Aims/hypothesis: Platelet activation, endothelial dysfunction and inflammation may be involved in early stages of diabetic microangiopathy. We therefore investigated patients with Type 1 diabetes mellitus, without ( n=19) and with ( n=20) microangiopathy, matched for glycaemic control and duration of disease, and matched with healthy control subjects ( n=27).

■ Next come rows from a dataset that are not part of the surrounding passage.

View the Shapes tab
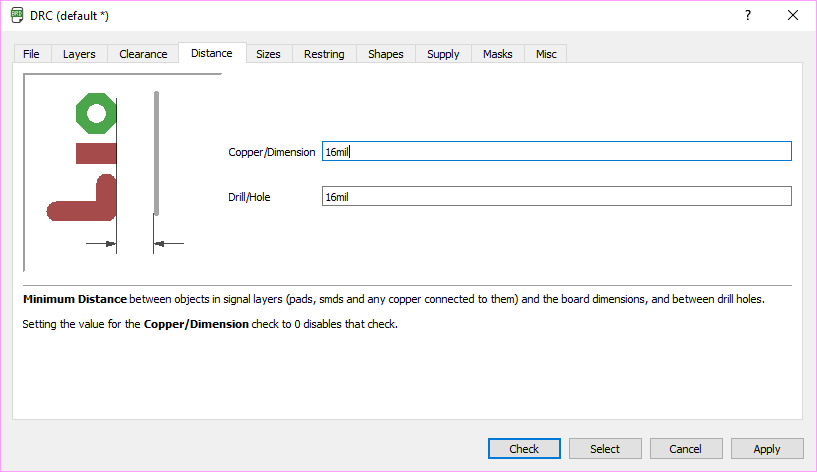Viewport: 817px width, 472px height. point(386,54)
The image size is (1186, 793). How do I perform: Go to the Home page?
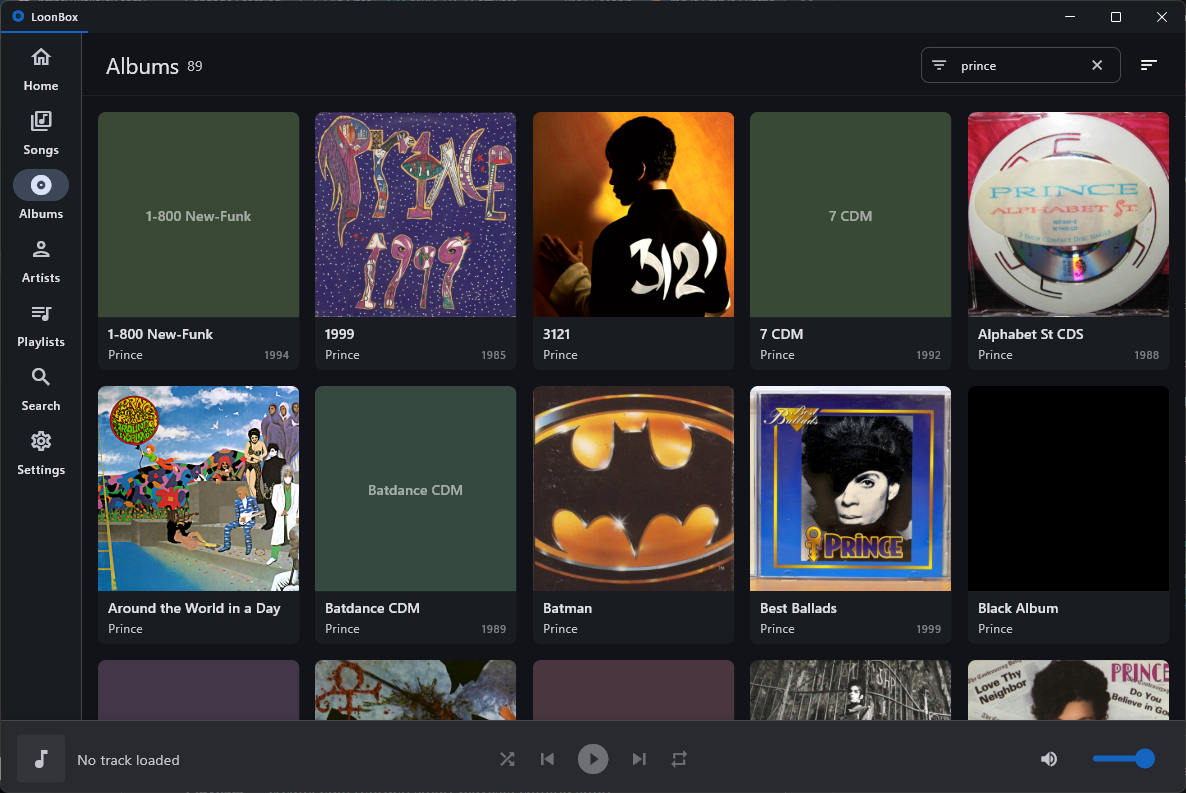coord(40,66)
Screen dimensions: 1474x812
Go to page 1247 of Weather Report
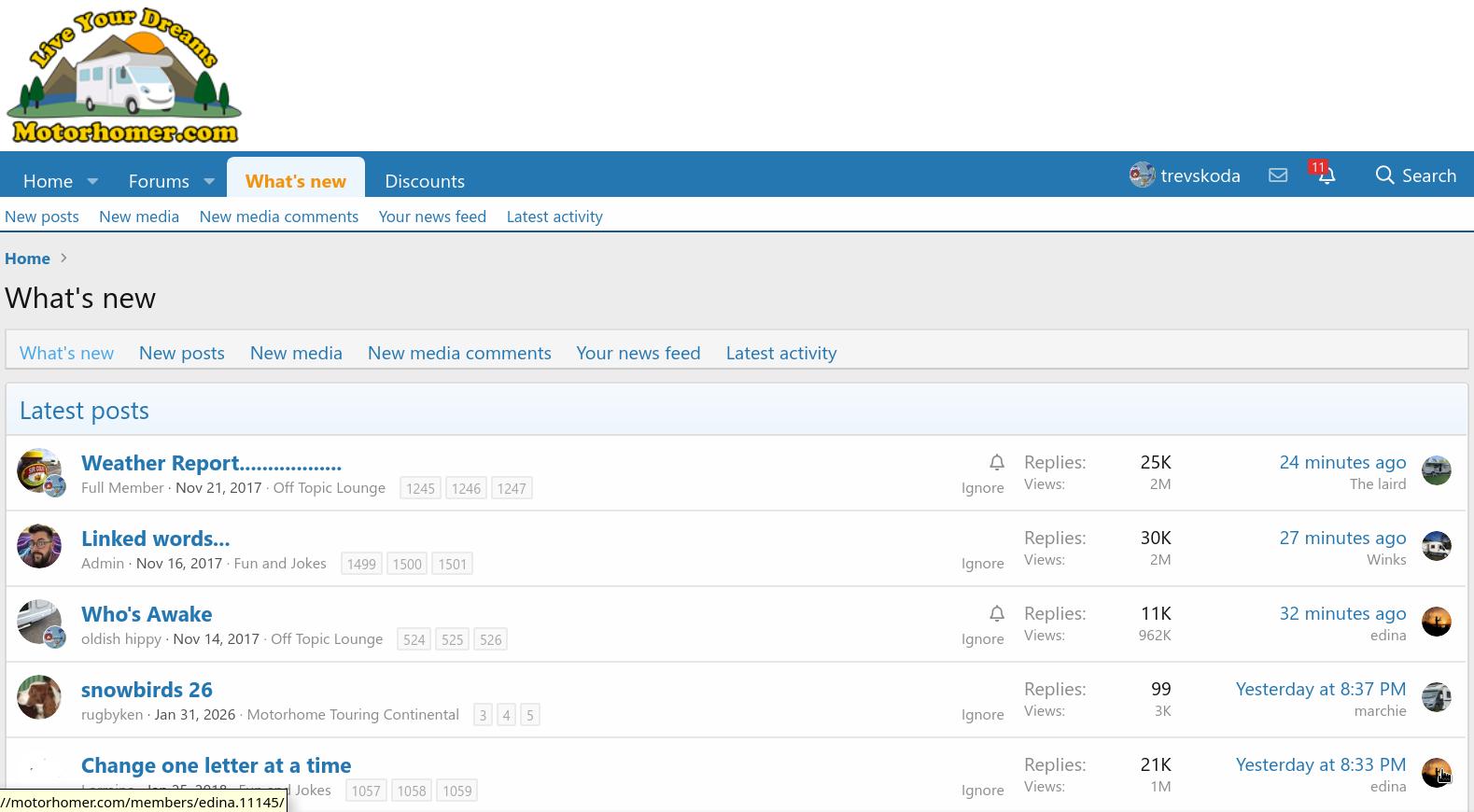click(511, 488)
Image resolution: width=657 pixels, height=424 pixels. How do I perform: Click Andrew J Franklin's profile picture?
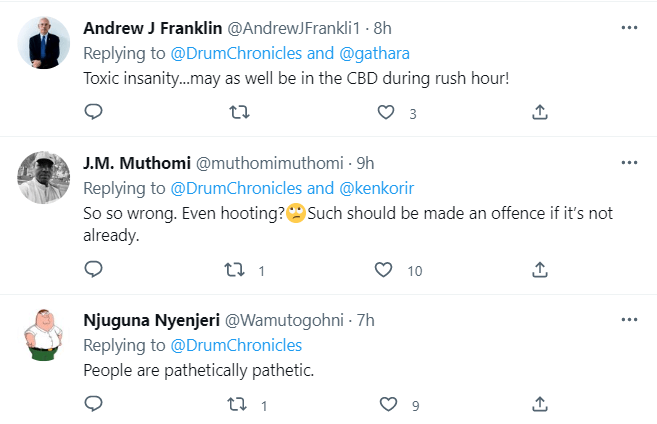tap(45, 43)
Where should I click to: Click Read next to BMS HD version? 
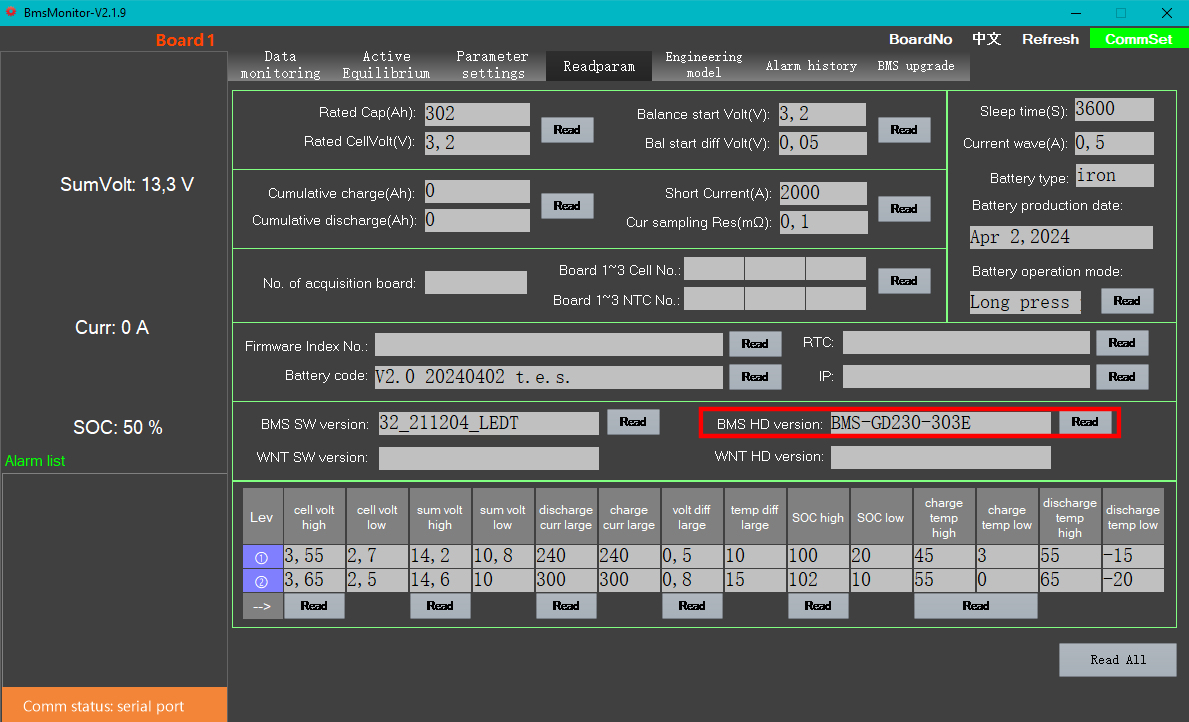click(x=1085, y=422)
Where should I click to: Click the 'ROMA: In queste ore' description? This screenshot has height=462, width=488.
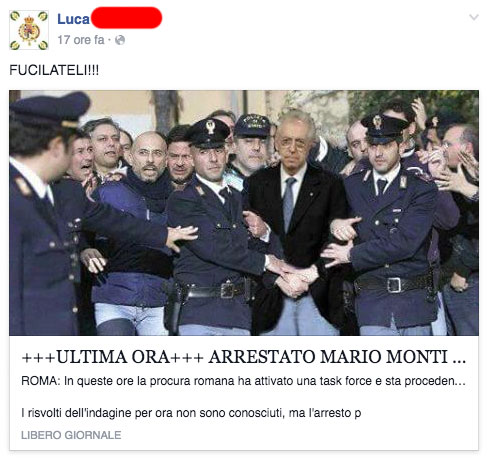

Methods: Platelet activation was measured as platelet P-selectin expression using whole blood flow cytometry and as soluble P-selectin by immunoassay. Von Willebrand factor antigen in plasma, serum soluble E-selectin, CD40 ligand (sCD40L) and C-reactive protein (CRP) served as markers for endothelial function and inflammation.
Results: Thrombin-induced platelet P-selectin expression was enhanced, and soluble P-selectin and sCD40L concentrations were increased in patients with microangiopathy compared with the control subjects ( p<0.01 for both) and with patients without microangiopathy ( p<0.05 for P-selectin expression and sP-selectin), whereas all three parameters were similar in patients without microangiopathy and in the control subjects. CRP and soluble E-selectin were increased in patients with microangiopathy, compared with the control subjects ( p<0.01 and p<0.05), whereas von Willebrand factor did not differ between the groups.
Conclusions/interpretation: Microangiopathy in Type 1 diabetes is associated with platelet hyperactivity, endothelial dysfunction and low-grade inflammation, indicating an increased risk for cardiovascular disease.